How well does the vaccine work in older people?

Whether the vaccine offers older people the same protection as it does for younger people had been another question surrounding the vaccine, because previous studies included too few participants aged over 55 to answer this. “That was a pretty big hole in the data,” says Griffin.

This lack of evidence meant that some countries, including Germany, initially didn’t approve the vaccine for those aged 65 or older. But Germany later revised its guidelines to include all adults, after reviewing studies from England and Scotland. Those studies showed “strong protection against hospitalization, death and disease”, says Macartney.

AstraZeneca’s interim trial data suggests that the vaccine is 80% effective at preventing COVID-19 among those aged 65 or older, who made up 20% of trial participants. The press release does not state how many cases of COVID-19 were found in this cohort, but Falsey said on Monday that there were enough infections in the older age group to enable a statistically significant comparison.

What is the optimal timing of doses?

The optimal dosing schedule has been a mystery since the first results were announced in November, revealing that a subset of participants who had accidentally received less vaccine in their first dose were less likely to develop COVID-19. A later analysis suggested that the increased protection resulted not from a dosing error, but from the longer time between doses.

Early trials were originally designed for a one-dose regimen, but researchers decided to add a booster after data showed that a single dose didn’t produce a strong enough immune response. They tried a range of intervals between doses, from 4 to 12 weeks.

The interim results from AstraZeneca do not add more clarity on how to optimize dosing, because all participants were given two doses four weeks apart. Falsey says that a longer gap would probably induce a stronger immune response, but a briefer interval is more practical in the midst of a pandemic. The WHO recommends an interval of 8 to 12 weeks.

What will be the impact of this week’s confusion on the US roll-out?

Falsey said on Monday that AstraZeneca planned to file for emergency-use authorization with the Food and Drug Administration (FDA) in the coming weeks, and hopes to gain approval in April.

Stephen Evans, a biostatistician at the London School of Hygiene & Tropical Medicine, hopes that the FDA will put the vaccine’s reputation back on track.
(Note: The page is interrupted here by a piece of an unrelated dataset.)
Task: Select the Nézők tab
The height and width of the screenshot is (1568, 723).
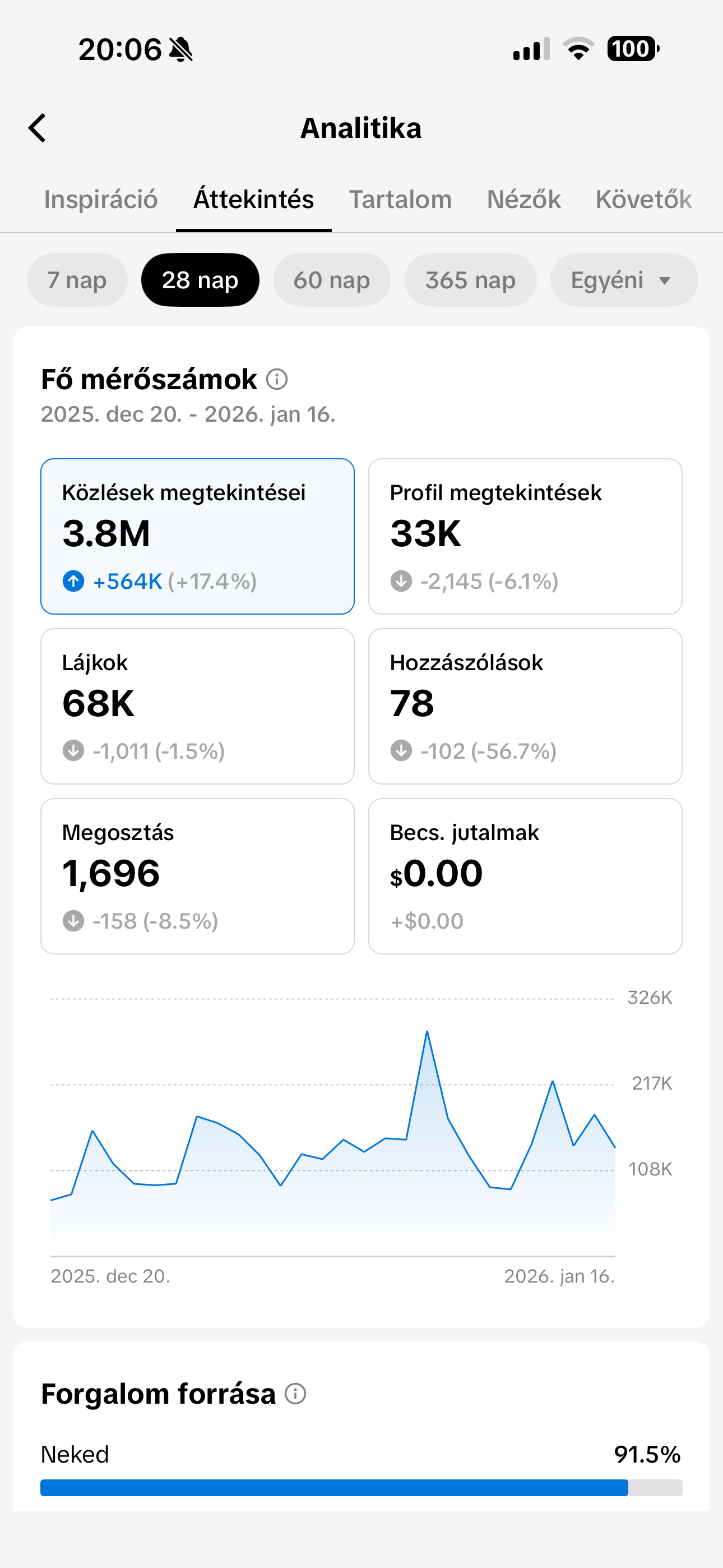Action: tap(523, 199)
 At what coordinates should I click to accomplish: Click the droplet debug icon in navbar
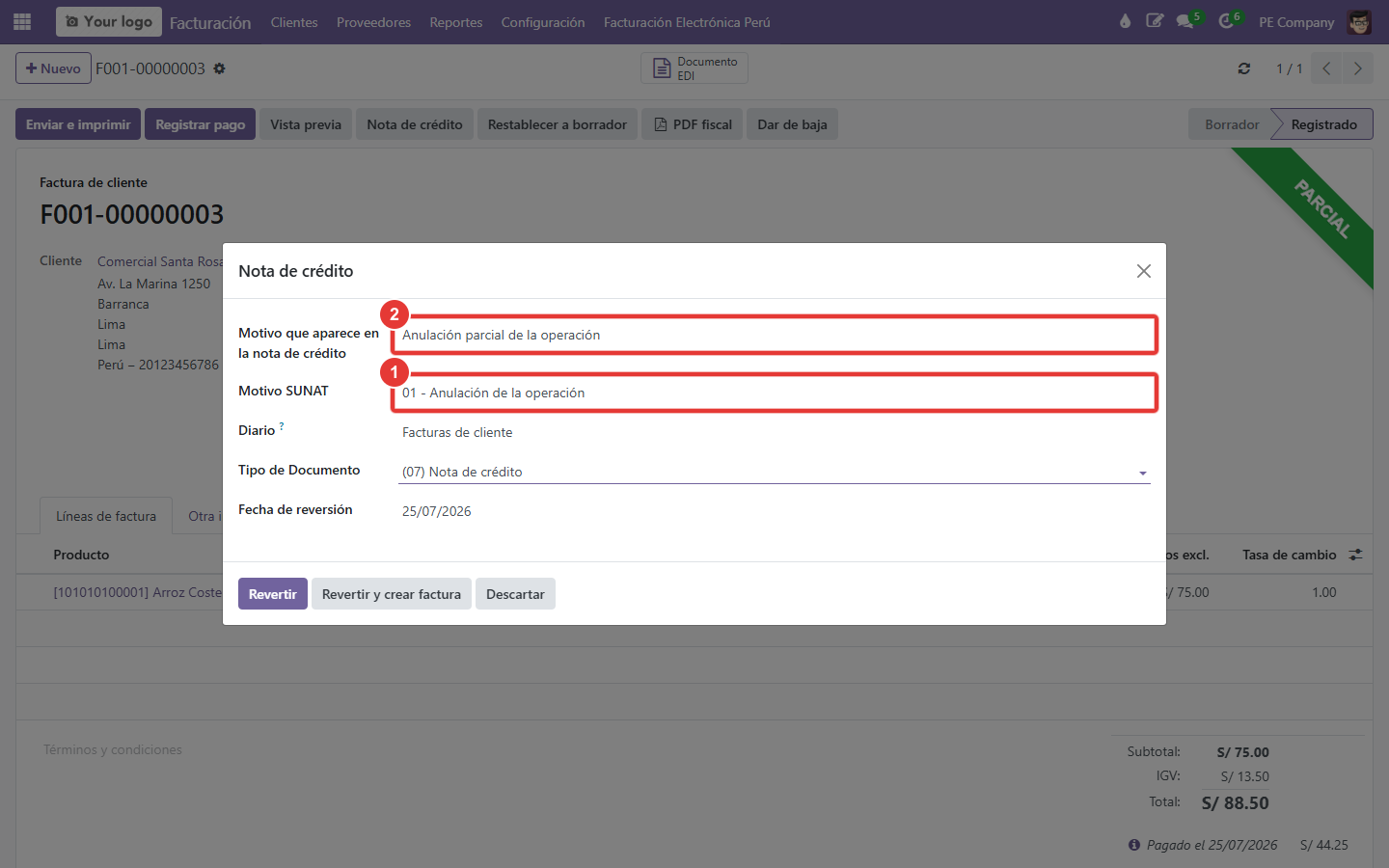coord(1125,21)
In contrast to other regulators, the FDA uses raw trial data to conduct its own analysis. “I think the way that the ship will be righted is by having the FDA’s scrutiny,” says Evans, who expects it to eventually authorize the vaccine.

It is unclear whether the vaccine will be widely rolled out in the United States, which is flush with doses of vaccine from Pfizer, Moderna and Johnson & Johnson. But researchers worry that confusion over the AstraZeneca vaccine’s efficacy will dent global uptake. “What I’m most distressed about is the effect in low- and middle-income countries — that they will lose confidence,” says Evans.
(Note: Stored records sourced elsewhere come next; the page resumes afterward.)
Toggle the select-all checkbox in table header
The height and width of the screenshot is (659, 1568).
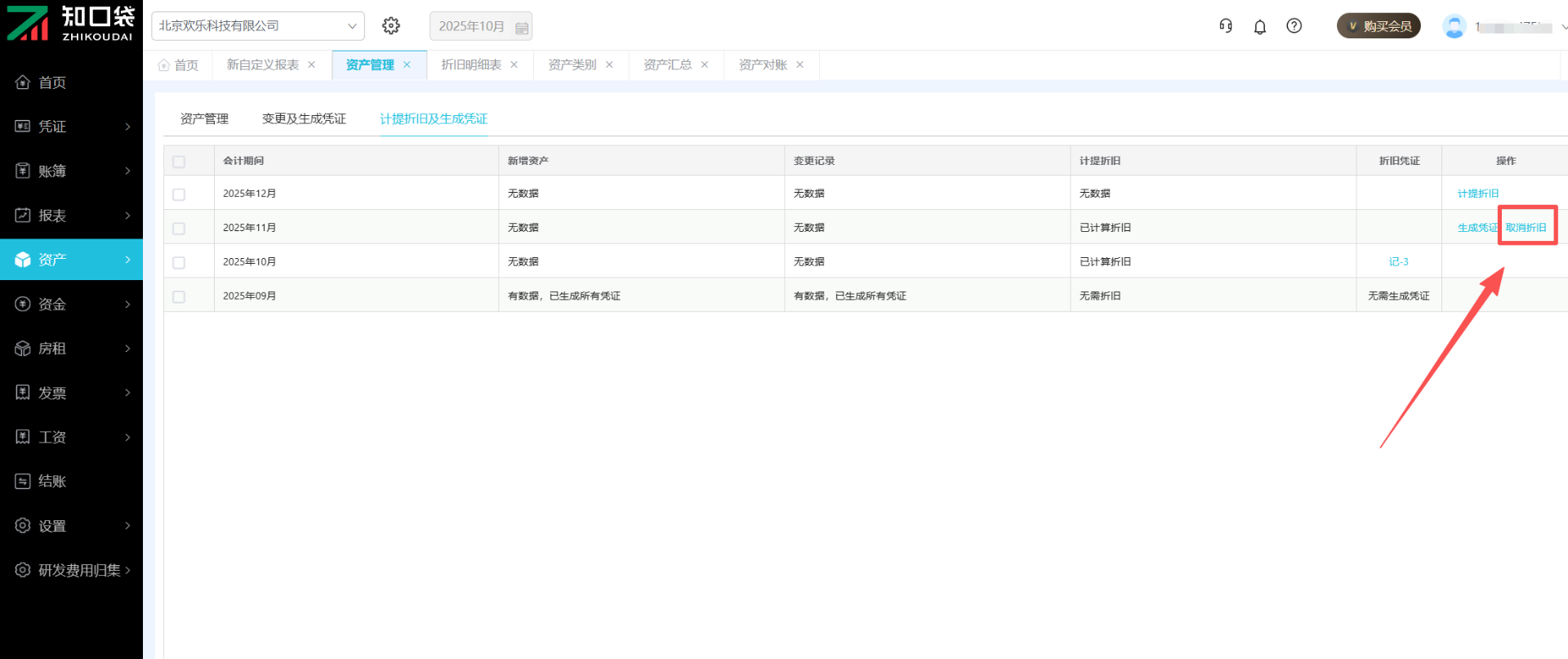[179, 162]
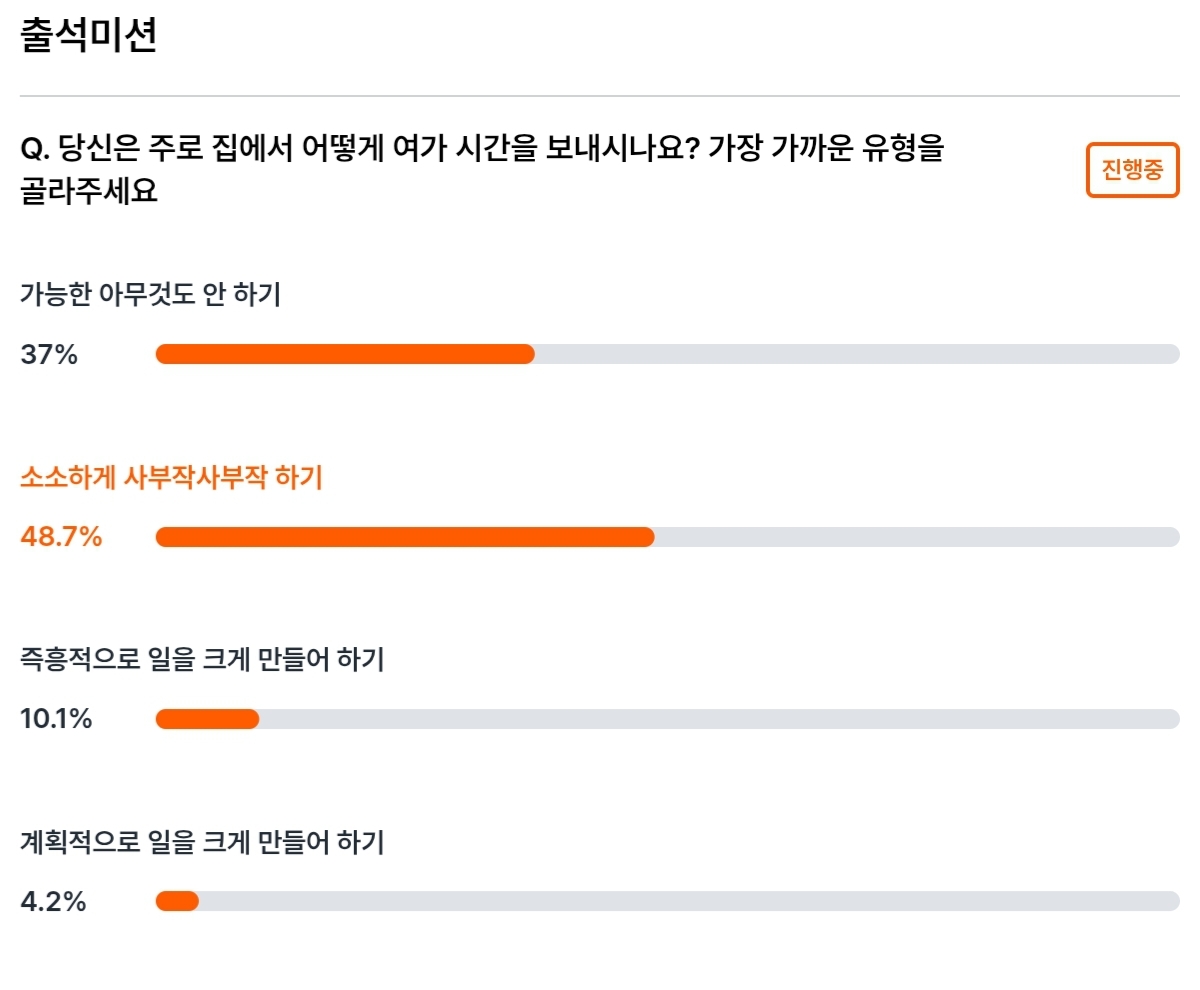Click the 48.7% orange progress bar fill
The width and height of the screenshot is (1200, 990).
coord(405,537)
This uncertainty only adds to any fallout from the pauses in Europe last week. “Decisions made in the global North can have substantial consequences,” warns Madhi.

How does the Oxford–AstraZeneca vaccine perform against variants?

A big question facing all vaccines since new virus variants started emerging last year — some more transmissible — is how well vaccines work against them. Preliminary analysis in one UK trial of the AstraZeneca vaccine found that it provided a similar level of protection against the B.1.1.7 variant, first detected in the United Kingdom, as it did against pre-existing variants.

But the situation with B.1.351, first detected in South Africa, is more complicated. A small study there of some 2,000 adults aged below 65, found that it didn’t protect against mild-to-moderate COVID-19 from that variant. South Africa has suspended roll-out of the AstraZeneca vaccine, but the WHO still recommends its use in regions where variants of concern are circulating.

Soon, AstraZeneca will start trials on next-generation vaccines that will work against all current SARS-CoV-2 variants, said Mene Pangalos, the company’s executive vice-president of biopharmaceuticals research and development, at a virtual press briefing on 23 March. He added that he hopes they will become available for use in late 2021.